Work to be completed:
Transcribe, starting at the line with "At what coordinates" and ending at the line with "Given: Click the text color icon", every line of the material below exactly, but leave out the pictures and anything outside that span.
*****
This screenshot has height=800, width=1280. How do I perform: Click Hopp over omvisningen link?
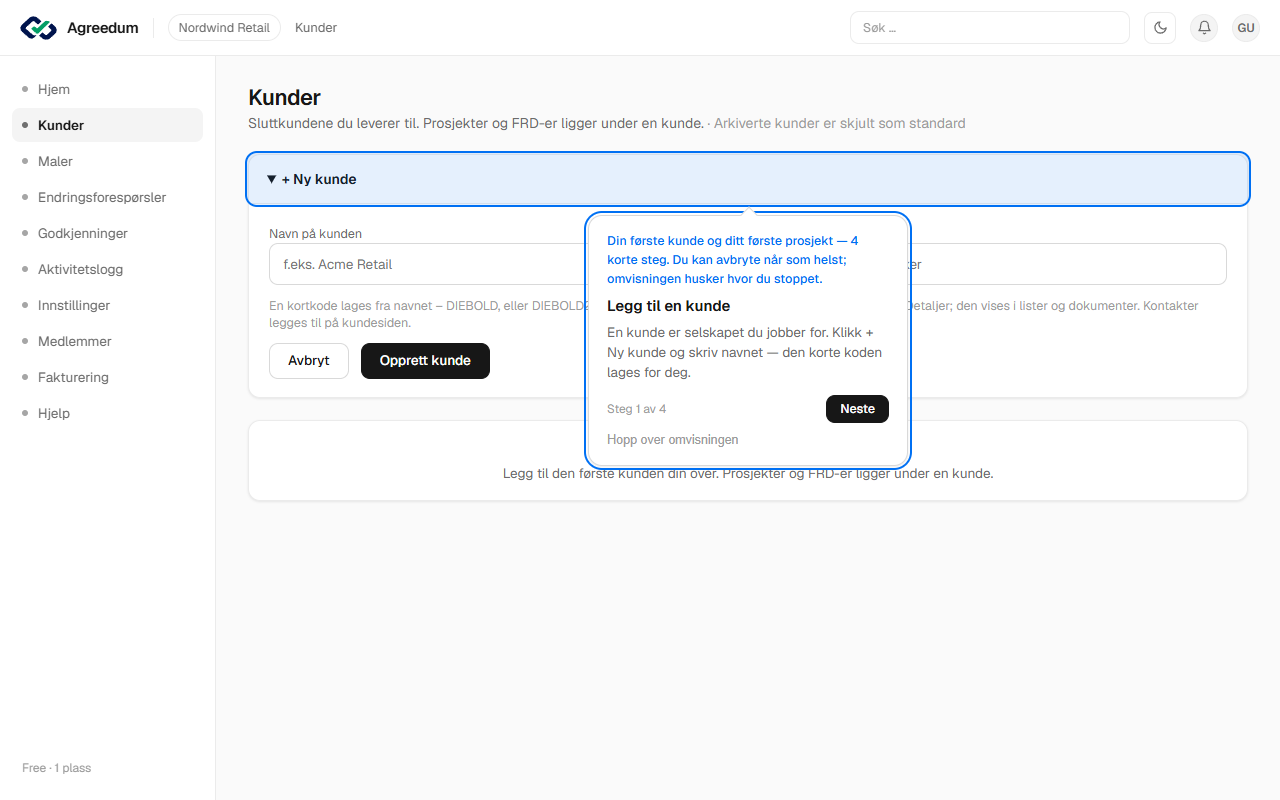[673, 440]
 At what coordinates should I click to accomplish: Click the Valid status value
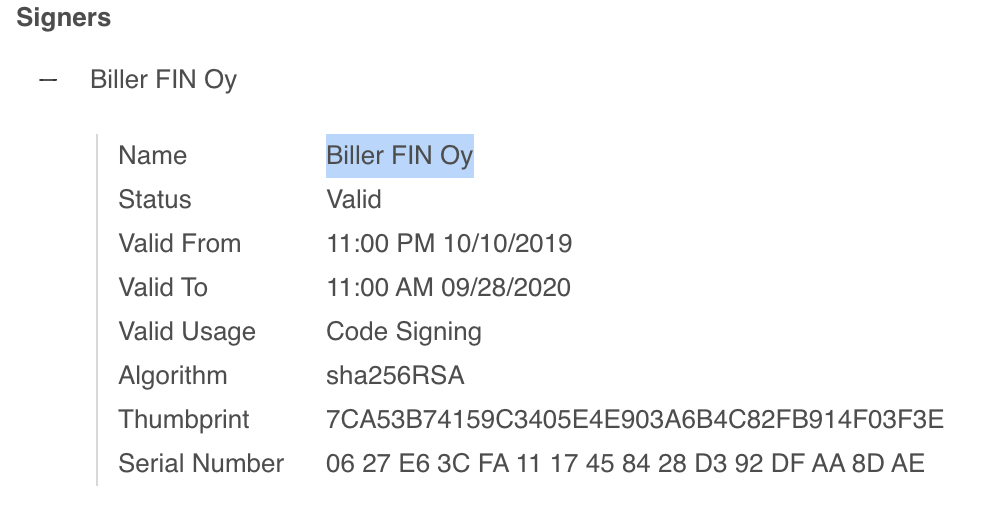(x=353, y=200)
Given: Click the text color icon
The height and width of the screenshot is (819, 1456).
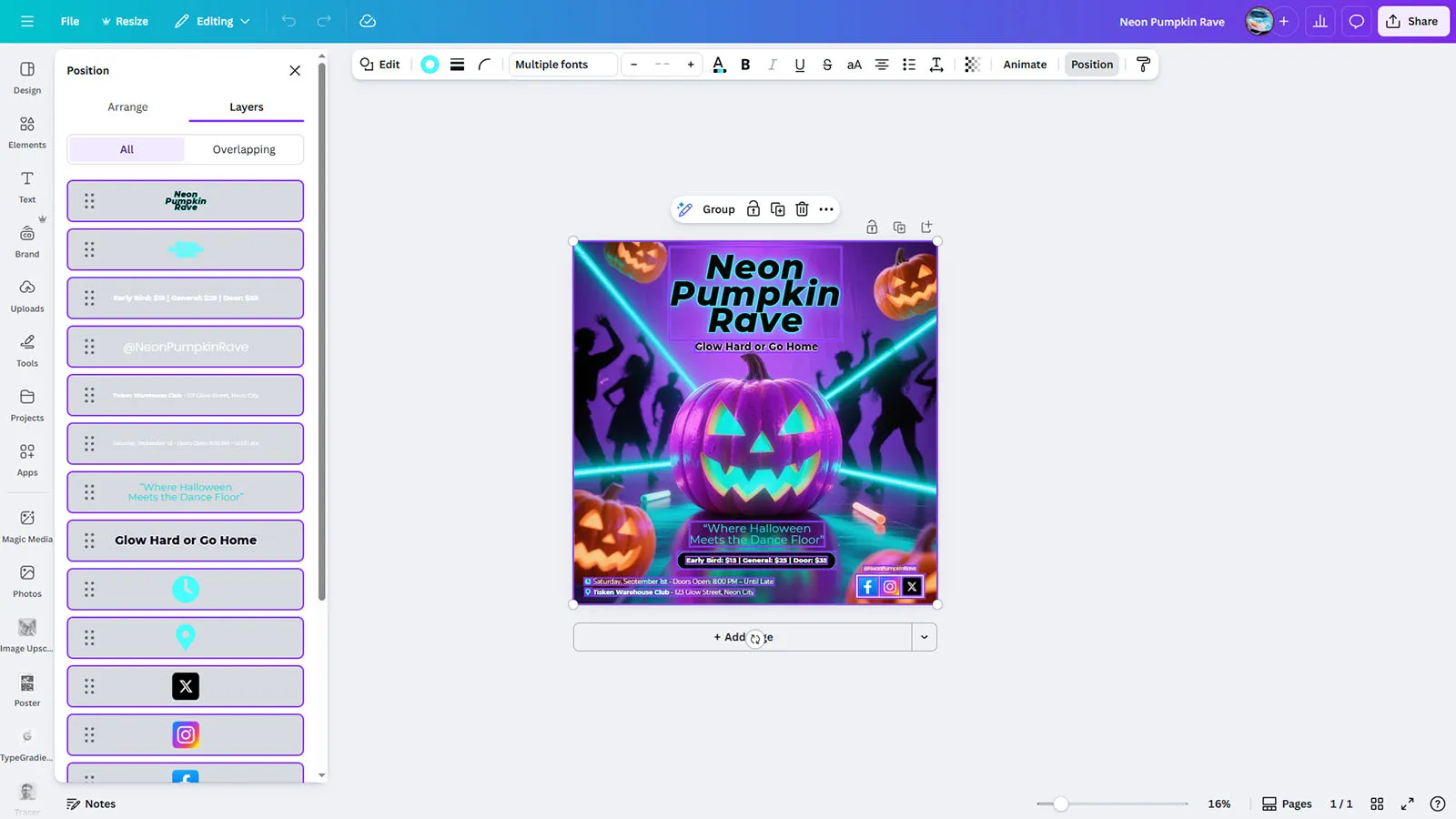Looking at the screenshot, I should [x=719, y=65].
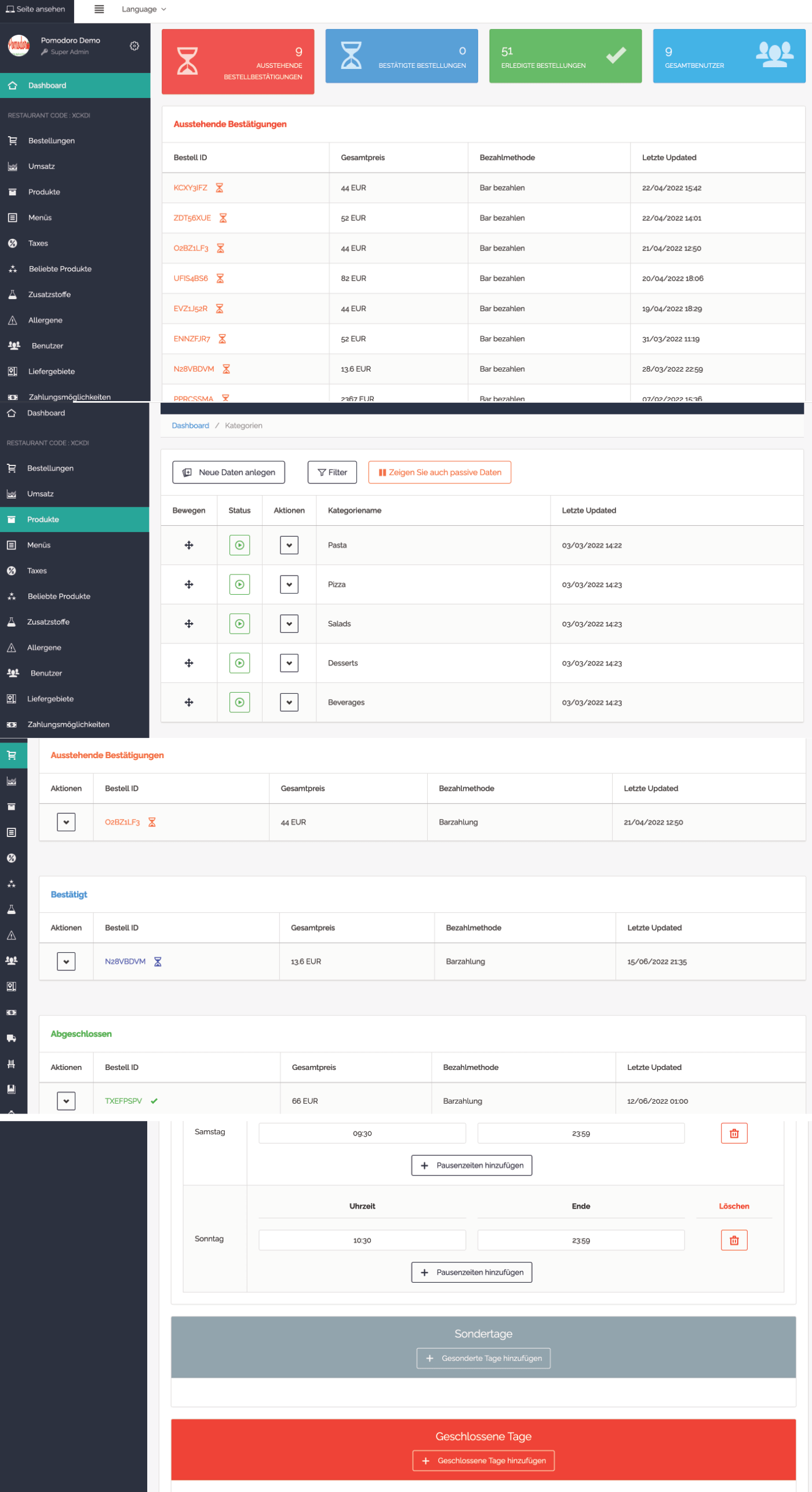Image resolution: width=812 pixels, height=1492 pixels.
Task: Click the settings gear next to Pomodoro Demo
Action: [x=134, y=46]
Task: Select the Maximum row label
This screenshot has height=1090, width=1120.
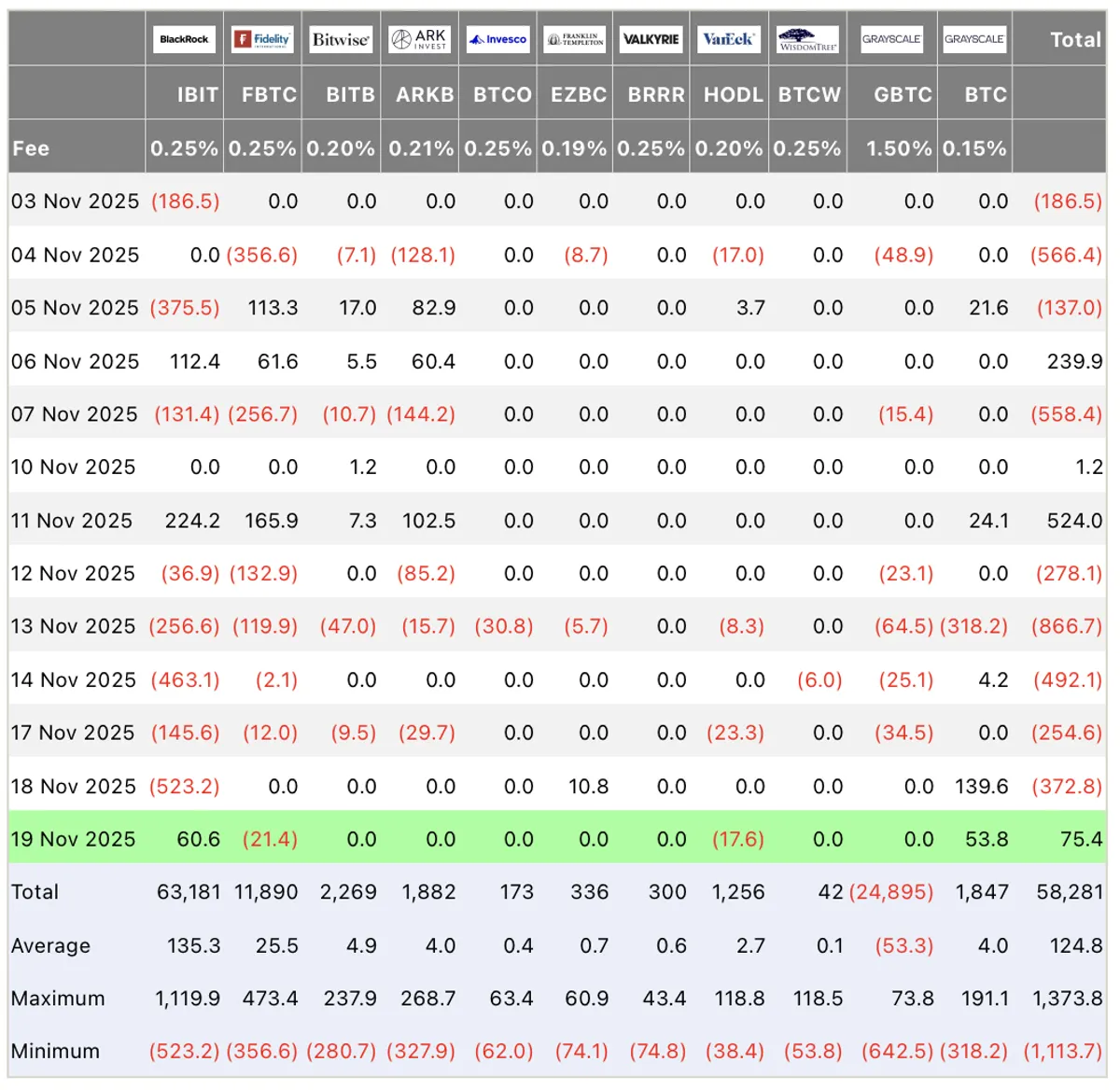Action: [58, 999]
*****
Answer for the task:
 At what coordinates should I click to accomplish: Click the Valid status value
(x=353, y=200)
Given: Click the text color icon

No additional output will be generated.